BEGIN INFORMATION SHOWN
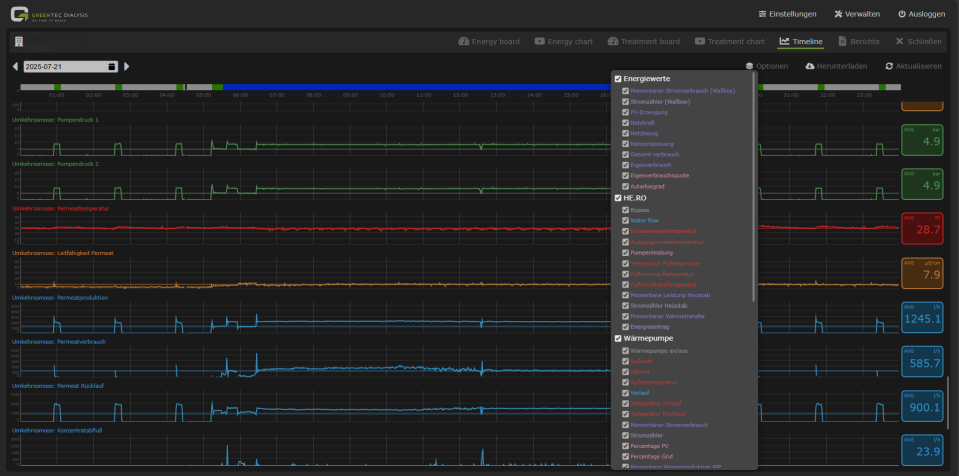
Task: Click the building icon in header
Action: coord(18,42)
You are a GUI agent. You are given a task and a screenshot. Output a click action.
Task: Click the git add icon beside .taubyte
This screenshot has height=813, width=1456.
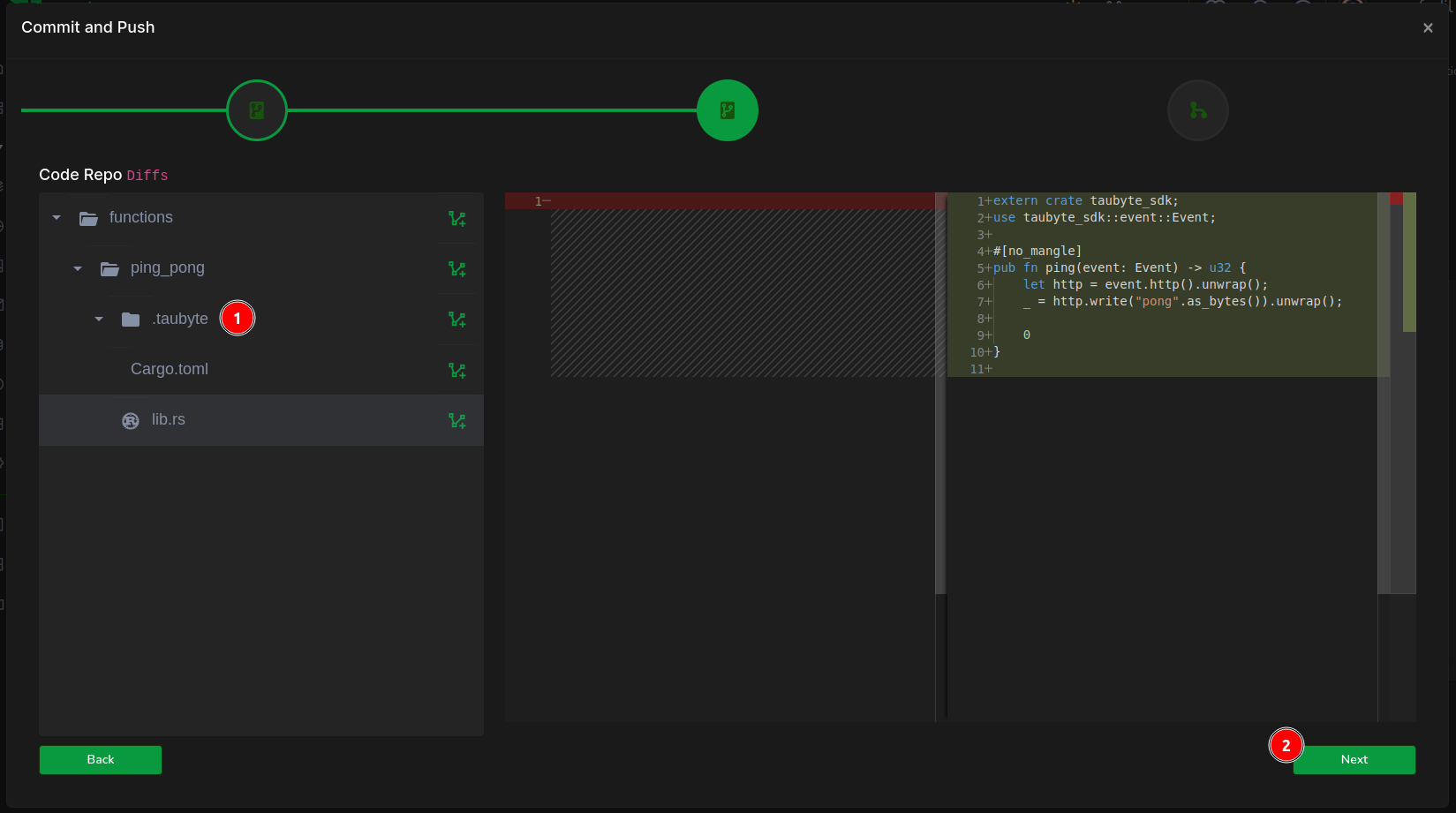[456, 319]
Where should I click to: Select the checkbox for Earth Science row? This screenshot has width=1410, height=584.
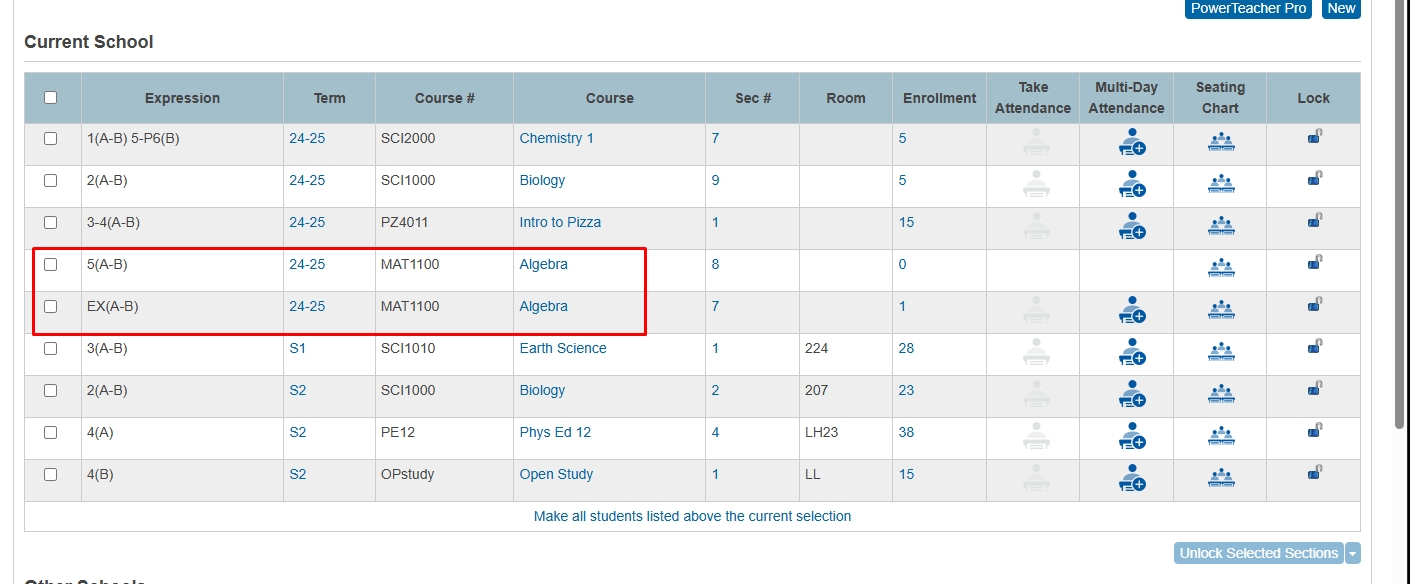pyautogui.click(x=51, y=349)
END INFORMATION SHOWN
▸ TASK STATEMENT:
Nothing but the lines from the one holding "Task: Click the git add icon beside .taubyte" through the final line of the records above belongs in the answer, each retyped exactly; omit the pictures.

▸ OUTPUT FOR THIS EXERCISE:
Task: Click the git add icon beside .taubyte
This screenshot has height=813, width=1456.
[456, 319]
Where should I click to: Select the checkbox for Earth Science row? This screenshot has width=1410, height=584.
pyautogui.click(x=51, y=349)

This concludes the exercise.